The Next Step in Math Problems is Up to You

This is Day 18 of 31 Days of Math Learning Success. Follow all the days here and check out others that are writing for 31 days here.
There is a do and undo in math - you have to pick. And like picking your nose, YOU have to do it!
Your scientists were so preoccupied with whether or not they could that they didn’t stop to think if they should.
~Dr. Ian Malcolm, Jurassic Park

At this point in the 31 days, you’ve read how much you should get out there and try things. Have faith in you. And don’t just sit with a blank piece of paper – write!

It’s been a bootcamp in DO!, for sure.

And now I’m going to reign you in.

What goes up, must come down.

Everything in math (just about) has an opposite. Subtraction is the “undo” of addition. Division is the undo of multiplication. There’s even “undo” stuff for some matrix and function operations!

If you have a chance, look at a pre-algebra or algebra textbook. One section will be factoring, and the next will be multiplication. These are opposites (officially called “inverses,” but who’s counting. :D)

When you learn to hammer a nail, you also need to know how to pull it out.

And that’s what early textbooks try to teach – doing and undoing. Back and forth.

You must make the decision to do or undo.

 

Consider this expression: \frac{2}{14}. Are you itching to reduce it?

What if it was part of a bigger expression like this: \frac{2}{14}+\frac{3}{14}

Still so hip on reducing it?

You might be. But there’s a good chance you just worked hard to get that \frac{2}{14}. Like this:

\frac{1}{7}+\frac{3}{14}
\frac{1}{7}\left[\frac{2}{2}\right]+\frac{3}{14}
\frac{2}{14}+\frac{3}{14}

So before you reduce a fraction, make sure you didn’t just un-reduce it to make it handier for the next step.

How about multiplication?

When you encounter 2 \times 3 \times 15 \times 7, you’ll probably want to multiply it out.

But what if it’s part of this problem:  \frac{2 \times 3 \times 15 \times 7}{35}?

You’d now be left with  \frac{430}{35}, and have to figure out how to reduce it.

Consider doing this:

 {\frac{2 \cdot 3 \cdot 15 \cdot 7}{35}} (what we started with, using dots)

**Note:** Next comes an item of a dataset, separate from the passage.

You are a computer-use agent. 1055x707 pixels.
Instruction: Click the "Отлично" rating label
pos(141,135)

 \frac{2 \cdot 3 \cdot (3 \cdot 5) \cdot 7}{35} (factor the 15 into 3\cdot 5)

 \frac{2 \cdot 3 \cdot 3 \cdot (5 \cdot 7)}{35} (rearrange parenthesis)

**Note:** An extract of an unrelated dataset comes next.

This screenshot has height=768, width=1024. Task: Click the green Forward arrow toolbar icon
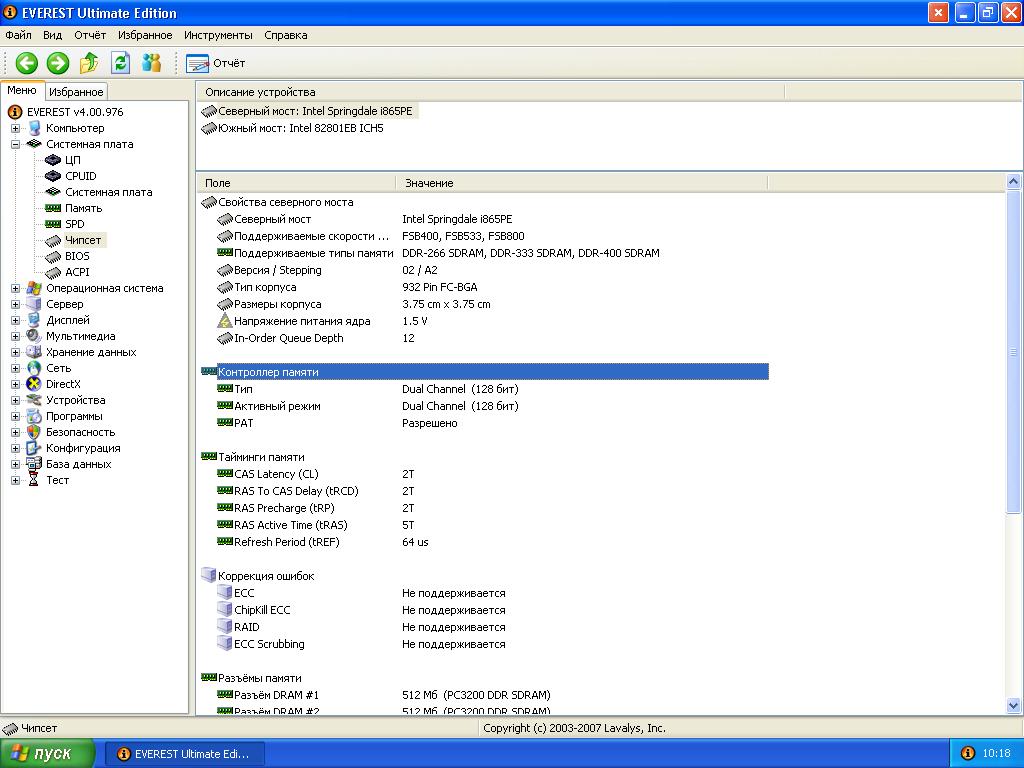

 \frac{2 \cdot 3 \cdot 3 \cdot (35)}{1 \cdot 35} (this is an extra step for clarity)

 \frac{2 \cdot 3 \cdot 3 \cdot}{1} \cdot \frac{35}{35} (I see a 1 coming on!)

 \frac{2 \cdot 3 \cdot 3 \cdot}{1} \cdot 1

2 \cdot 3 \cdot 3

18

Rearranging the factors in the top of that fraction allowed you to “cancel” the 35’s fairly quickly and easily. Once you’re used to doing this (and especially if you’re not using a calculator), it’ll be far easier than handing  \frac{430}{35}.

But that’s up to you.

You pick…

The decision to do or undo is yours. Like picking your nose, nobody’s going to do it for you.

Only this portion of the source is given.